Process documents using the given processor and return the resulting elements.

PARAMETER DESCRIPTION
documents

The documents to process.

TYPE: Sequence[DocumentMeta | Document | Source]

processor_router

The document processor router to use.

TYPE: DocumentProcessorRouter

processor_overwrite

Forces the use of a specific processor, instead of the one provided by the router.

TYPE: BaseProvider | None DEFAULT: None

RETURNS DESCRIPTION
list[Element]

A list of elements.

Source code in packages/ragbits-document-search/src/ragbits/document_search/ingestion/processor_strategies/base.py
@abstractmethod
async def process_documents(
    self,
    documents: Sequence[DocumentMeta | Document | Source],
    processor_router: DocumentProcessorRouter,
    processor_overwrite: BaseProvider | None = None,
) -> list[Element]:
    """
    Process documents using the given processor and return the resulting elements.

    Args:
        documents: The documents to process.
        processor_router: The document processor router to use.
        processor_overwrite: Forces the use of a specific processor, instead of the one provided by the router.

    Returns:
        A list of elements.
    """

ragbits.document_search.ingestion.processor_strategies.SequentialProcessing #

Bases: ProcessingExecutionStrategy

A processing execution strategy that processes documents in sequence, one at a time.

default_module class-attribute instance-attribute #

default_module: ClassVar = processor_strategies

configuration_key class-attribute #

configuration_key: str

subclass_from_config classmethod #

subclass_from_config(config: ObjectContructionConfig) -> Self

Initializes the class with the provided configuration. May return a subclass of the class, if requested by the configuration.

PARAMETER DESCRIPTION
config

A model containing configuration details for the class.

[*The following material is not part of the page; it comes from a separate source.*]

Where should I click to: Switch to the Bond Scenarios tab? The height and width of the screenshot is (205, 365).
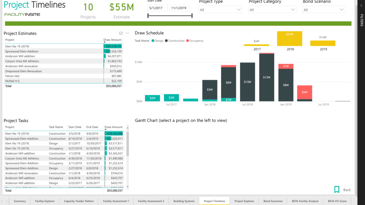coord(273,201)
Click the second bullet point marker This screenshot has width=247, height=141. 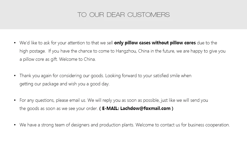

TYPE: ObjectContructionConfig

RETURNS DESCRIPTION
Self

An instance of the class initialized with the provided configuration.

RAISES DESCRIPTION
InvalidConfigError

The class can't be found or is not a subclass of the current class.

Source code in packages/ragbits-core/src/ragbits/core/utils/config_handling.py
@classmethod
def subclass_from_config(cls, config: ObjectContructionConfig) -> Self:
    """
    Initializes the class with the provided configuration. May return a subclass of the class,
    if requested by the configuration.

    Args:
        config: A model containing configuration details for the class.

    Returns:
        An instance of the class initialized with the provided configuration.

    Raises:
        InvalidConfigError: The class can't be found or is not a subclass of the current class.
    """
    subclass = import_by_path(config.type, cls.default_module)
    if not issubclass(subclass, cls):
        raise InvalidConfigError(f"{subclass} is not a subclass of {cls}")

    return subclass.from_config(config.config)

subclass_from_factory classmethod #

subclass_from_factory(factory_path: str) -> Self

Creates the class using the provided factory function. May return a subclass of the class, if requested by the factory.

PARAMETER DESCRIPTION
factory_path

A string representing the path to the factory function in the format of "module.submodule:factory_name".

TYPE: str

RETURNS DESCRIPTION
Self

An instance of the class initialized with the provided factory function.

RAISES DESCRIPTION
InvalidConfigError

The factory can't be found or the object returned is not a subclass of the current class.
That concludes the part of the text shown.